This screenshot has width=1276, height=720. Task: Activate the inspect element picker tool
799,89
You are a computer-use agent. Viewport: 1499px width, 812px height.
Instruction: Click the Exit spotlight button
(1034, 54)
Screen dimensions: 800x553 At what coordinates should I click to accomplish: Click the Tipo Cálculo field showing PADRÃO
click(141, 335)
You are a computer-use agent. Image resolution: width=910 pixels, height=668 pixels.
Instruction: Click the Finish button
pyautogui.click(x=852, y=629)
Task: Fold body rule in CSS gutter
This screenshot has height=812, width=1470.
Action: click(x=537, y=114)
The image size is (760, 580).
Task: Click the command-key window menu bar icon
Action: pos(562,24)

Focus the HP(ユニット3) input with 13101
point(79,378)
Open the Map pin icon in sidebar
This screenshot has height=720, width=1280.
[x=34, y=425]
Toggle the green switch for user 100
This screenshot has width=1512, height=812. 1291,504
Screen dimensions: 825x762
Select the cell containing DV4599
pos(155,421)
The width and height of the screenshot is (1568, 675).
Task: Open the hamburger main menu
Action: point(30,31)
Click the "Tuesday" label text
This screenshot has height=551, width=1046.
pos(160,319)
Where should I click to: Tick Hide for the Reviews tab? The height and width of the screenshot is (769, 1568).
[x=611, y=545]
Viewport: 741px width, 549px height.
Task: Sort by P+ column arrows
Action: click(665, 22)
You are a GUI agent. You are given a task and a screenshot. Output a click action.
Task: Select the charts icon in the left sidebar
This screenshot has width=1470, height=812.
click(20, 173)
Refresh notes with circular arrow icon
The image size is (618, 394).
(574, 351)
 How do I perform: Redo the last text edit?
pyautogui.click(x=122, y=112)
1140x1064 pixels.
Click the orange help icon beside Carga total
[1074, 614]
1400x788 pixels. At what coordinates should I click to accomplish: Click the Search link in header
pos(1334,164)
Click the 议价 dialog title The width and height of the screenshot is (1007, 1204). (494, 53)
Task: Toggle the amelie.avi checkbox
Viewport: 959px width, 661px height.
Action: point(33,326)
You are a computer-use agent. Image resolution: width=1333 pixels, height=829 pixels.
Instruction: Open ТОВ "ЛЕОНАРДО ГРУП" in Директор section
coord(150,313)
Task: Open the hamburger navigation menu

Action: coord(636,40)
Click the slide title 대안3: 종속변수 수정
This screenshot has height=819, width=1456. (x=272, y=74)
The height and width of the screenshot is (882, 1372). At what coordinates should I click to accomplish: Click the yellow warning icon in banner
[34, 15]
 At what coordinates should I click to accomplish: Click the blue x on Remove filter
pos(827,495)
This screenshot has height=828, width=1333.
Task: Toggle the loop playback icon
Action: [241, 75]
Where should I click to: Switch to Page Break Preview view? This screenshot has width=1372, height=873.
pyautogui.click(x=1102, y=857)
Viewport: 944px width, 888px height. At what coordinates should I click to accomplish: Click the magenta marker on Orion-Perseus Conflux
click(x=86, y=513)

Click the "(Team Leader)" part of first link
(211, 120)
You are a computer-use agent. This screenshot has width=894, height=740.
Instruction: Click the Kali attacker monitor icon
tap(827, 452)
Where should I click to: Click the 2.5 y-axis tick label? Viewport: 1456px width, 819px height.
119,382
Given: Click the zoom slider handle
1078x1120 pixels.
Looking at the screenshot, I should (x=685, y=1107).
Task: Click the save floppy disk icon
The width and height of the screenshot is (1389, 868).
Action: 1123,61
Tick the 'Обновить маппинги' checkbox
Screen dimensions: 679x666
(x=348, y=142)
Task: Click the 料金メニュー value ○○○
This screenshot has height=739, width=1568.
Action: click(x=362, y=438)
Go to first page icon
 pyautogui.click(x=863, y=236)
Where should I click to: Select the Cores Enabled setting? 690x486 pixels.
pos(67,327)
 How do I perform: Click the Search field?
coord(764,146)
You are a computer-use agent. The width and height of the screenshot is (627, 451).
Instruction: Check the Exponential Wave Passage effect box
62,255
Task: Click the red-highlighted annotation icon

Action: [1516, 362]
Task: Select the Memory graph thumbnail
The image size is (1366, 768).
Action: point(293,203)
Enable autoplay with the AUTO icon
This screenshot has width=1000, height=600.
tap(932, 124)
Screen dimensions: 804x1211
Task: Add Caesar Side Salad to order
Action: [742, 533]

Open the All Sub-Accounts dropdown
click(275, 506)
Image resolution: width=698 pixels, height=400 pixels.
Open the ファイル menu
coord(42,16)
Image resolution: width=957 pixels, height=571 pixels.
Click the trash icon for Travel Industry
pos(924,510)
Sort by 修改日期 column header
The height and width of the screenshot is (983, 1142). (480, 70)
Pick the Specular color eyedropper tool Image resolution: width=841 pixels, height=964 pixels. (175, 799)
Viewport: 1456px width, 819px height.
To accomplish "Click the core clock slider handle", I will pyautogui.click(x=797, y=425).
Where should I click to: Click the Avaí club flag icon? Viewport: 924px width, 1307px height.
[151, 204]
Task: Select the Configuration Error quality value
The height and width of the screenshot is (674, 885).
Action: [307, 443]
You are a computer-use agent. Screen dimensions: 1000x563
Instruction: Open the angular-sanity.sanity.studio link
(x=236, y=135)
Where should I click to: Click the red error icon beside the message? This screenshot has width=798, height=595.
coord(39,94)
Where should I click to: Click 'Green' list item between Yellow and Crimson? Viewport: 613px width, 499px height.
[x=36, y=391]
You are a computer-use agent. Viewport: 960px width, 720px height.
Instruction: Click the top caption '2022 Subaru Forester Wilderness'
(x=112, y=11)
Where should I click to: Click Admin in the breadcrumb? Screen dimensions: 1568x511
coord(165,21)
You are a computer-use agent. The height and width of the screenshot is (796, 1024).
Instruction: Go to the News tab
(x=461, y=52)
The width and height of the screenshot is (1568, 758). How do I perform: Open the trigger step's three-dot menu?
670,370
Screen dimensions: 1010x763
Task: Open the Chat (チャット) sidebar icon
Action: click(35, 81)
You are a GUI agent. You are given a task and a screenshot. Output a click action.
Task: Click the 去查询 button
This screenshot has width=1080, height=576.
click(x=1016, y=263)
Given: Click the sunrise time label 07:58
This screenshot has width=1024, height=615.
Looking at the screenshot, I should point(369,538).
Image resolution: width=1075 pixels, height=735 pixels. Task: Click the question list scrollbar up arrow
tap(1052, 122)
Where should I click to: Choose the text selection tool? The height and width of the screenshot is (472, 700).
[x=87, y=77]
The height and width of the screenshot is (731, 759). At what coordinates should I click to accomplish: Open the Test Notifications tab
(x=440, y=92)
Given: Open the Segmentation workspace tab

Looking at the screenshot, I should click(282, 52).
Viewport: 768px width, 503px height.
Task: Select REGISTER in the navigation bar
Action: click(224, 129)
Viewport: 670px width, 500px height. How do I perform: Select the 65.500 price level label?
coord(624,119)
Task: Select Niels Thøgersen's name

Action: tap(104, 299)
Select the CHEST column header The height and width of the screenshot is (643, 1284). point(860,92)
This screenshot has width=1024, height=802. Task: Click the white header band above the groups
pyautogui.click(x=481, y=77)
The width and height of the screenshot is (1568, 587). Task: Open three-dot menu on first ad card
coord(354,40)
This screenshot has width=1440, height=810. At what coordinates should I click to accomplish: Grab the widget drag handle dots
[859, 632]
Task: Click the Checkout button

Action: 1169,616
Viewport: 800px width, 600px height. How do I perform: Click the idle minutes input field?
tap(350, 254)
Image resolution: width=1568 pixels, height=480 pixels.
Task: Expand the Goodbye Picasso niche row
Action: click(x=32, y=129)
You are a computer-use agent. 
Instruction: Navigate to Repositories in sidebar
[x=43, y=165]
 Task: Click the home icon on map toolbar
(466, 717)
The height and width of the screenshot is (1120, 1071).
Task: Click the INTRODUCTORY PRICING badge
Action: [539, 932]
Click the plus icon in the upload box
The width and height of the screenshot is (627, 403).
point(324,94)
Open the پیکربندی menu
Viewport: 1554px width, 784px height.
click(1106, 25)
·····
▸ **The task**
Render the records above, everything from the line containing "Open the All Sub-Accounts dropdown" down to the line containing "pos(924,510)", as a two-column CSV with the columns instruction and location, one row for each record. Put each field in quotation marks and replace any line breaks with spaces.

▸ **Response to the exercise**
instruction,location
"Open the All Sub-Accounts dropdown","click(275, 506)"
"Image resolution: width=698 pixels, height=400 pixels. Open the ファイル menu","coord(42,16)"
"Image resolution: width=957 pixels, height=571 pixels. Click the trash icon for Travel Industry","pos(924,510)"